For many years, President Museveni has been very passionate about diminishing the levels of poverty and material deprivation among the people of Uganda.
The 2024 census final report shows that Uganda, as of May 2024, had 10.7m households of which 3.5m (or 33%) were living under very depriving poverty while surviving under subsistence means-implying that they can’t afford their basic needs of life.
Because they don’t have that much income to write home about, people in such subsistence agriculture households largely thrive on nature-enabled means of survival such as gathering, hunting and rudimentary agriculture.
Determined to end their deprivation and bring them into the money economy from where they should be able to live a better quality of life and on higher incomes, President Museveni has always designed interventions aimed at addressing the particular income generation needs and challenges of the different gender and age groups, including the elderly, the youth, and women.
These program interventions over the years have included National Agriculture Advisory Services (NAADS), aimed at increasing commercialization of agriculture while making it more competitive, agro-processing, and value addition-responsive; and the Special Enterprise Grant for Older Persons (SEGOP for 60-79 years), aimed at supporting those older persons into income generation activities.
Others include Emyoga that aimed at transitioning 69% of the 3.5 million households in the subsistence bracket into the money economy by way of facilitating them into market-oriented production; Social Assistance Grants for Empowerment (SAGE), which originally gave older persons aged 80 and above Shs25,000 monthly; and Gen Salim Saleh-coordinated Operation Wealth Creation (OWC), which was aimed at transitioning farmers from subsistence to commercial agriculture to end household poverty targeting adults aged 18 years and above and the Youth Livelihood Programme (YLP).

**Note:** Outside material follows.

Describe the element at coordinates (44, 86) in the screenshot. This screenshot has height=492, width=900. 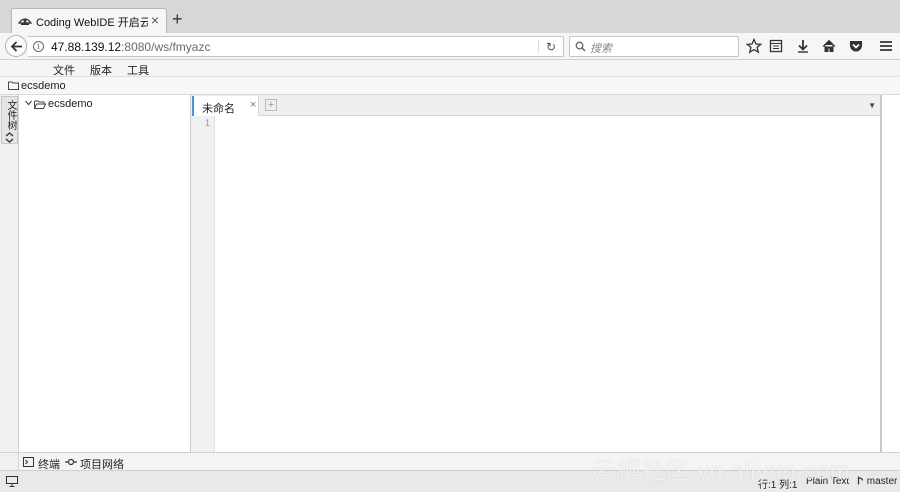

The others are the Uganda Women Entrepreneurship Programme (UWEP), which seeks to improve women entrepreneurs’ access to financial services while equipping them with better value addition skills and those relating to the marketing of their products/services, and finally the Parish Development Model (PDM), which is equally aimed at diminishing the number of households under a subsistence way of life currently standing at 3.5m.
The data collection exercise, which thousands of UBOS enumerators conducted under the banner of the census enumeration exercise of 2024 across the country, has since culminated in the production of the final survey report, which unearthed shocking findings about the alarmingly limited impact these multi-billion interventions have had on the intended beneficiaries.
THE DETAILS:
When it comes to PDM, whose detractors and saboteurs among local government leaders upcountry the President has been threatening to punish, the census final report shows that of the 3.5m households that had been targeted at the program’s inception, only 832,746 households had been impacted or benefited from the same intervention as of May 2024.
This is the information the enumerators collected from the program’s intended beneficiary households by asking direct questions.
The Secretary to Treasury Ramathan Goobi, who is one of Uganda’s eminent economists who influenced the President to go into PDM, says that as of 22nd November 2024, Shs2.06trn had been disbursed in the districts and cities through the 10,589 parishes or wards that had been authenticated and validated to facilitate the Parish Development Model activities.
The UBOS census report also shows that 638,561 of the 832,746 benefiting households had been male-headed, and a mere 204,185 were female-headed households.
And to their credit, the local government leaderships of the Sebei subregion have been credited for doing so well to ensure that their region has the highest number of PDM beneficiaries, whereby 76% of the intended households there had been impacted or received the PDM cash as of May 2024. The worst-performing under the PDM impact is the Busoga subregion, which the census report puts at 14.3%!
Given the hype and huge investment (in trillions) that has gone into the program for whose success all government bureaucrats have been called upon and urged to sacrifice, PDM being able to impact only 24% of the intended beneficiaries so far won’t be good politics for President Museveni and his ruling NRM government on the eve of a major election that 2026 is promising to be.
The only relieving news is the fact that this statistic is related to what had happened or transpired during the 12 months preceding the census month of May 2024. This basically implies the April 2023 and April 2024 period.
Equally true is the fact that even the other similarly targeted interventions (already explained and particularized above) aren’t doing any better, according to the 351-page census final report.
SAGE is established to have impacted only 18% of older persons aged 80 and above in the targeted households. Emyoga is at 0.4%, NAADS (which has since been disbanded) at 0.4%, YLP targeted at emancipating the youths aged 18-30 at 0.4%, SEGOP at 7%, OWC at 0.4%, and UWEP at 0.5%.
It’s predictable that President Museveni, who has previously publicly professed being a relentless consumer of UBOS data and statistics which many other serious leaders, researchers and policymakers equally take very seriously given the Bureau’s long established credibility, will be seriously reflecting and prudently acting on these findings rather than taking offence and being angry at the messenger.
Gratefully, he too had already been raising the red flag on especially extortionists whose diversionary acts he vowed to vigorously push back against or else they frustrate and fail his otherwise well-resourced and well-intentioned programme interventions aimed at reducing the number of households under the subsistence bracket.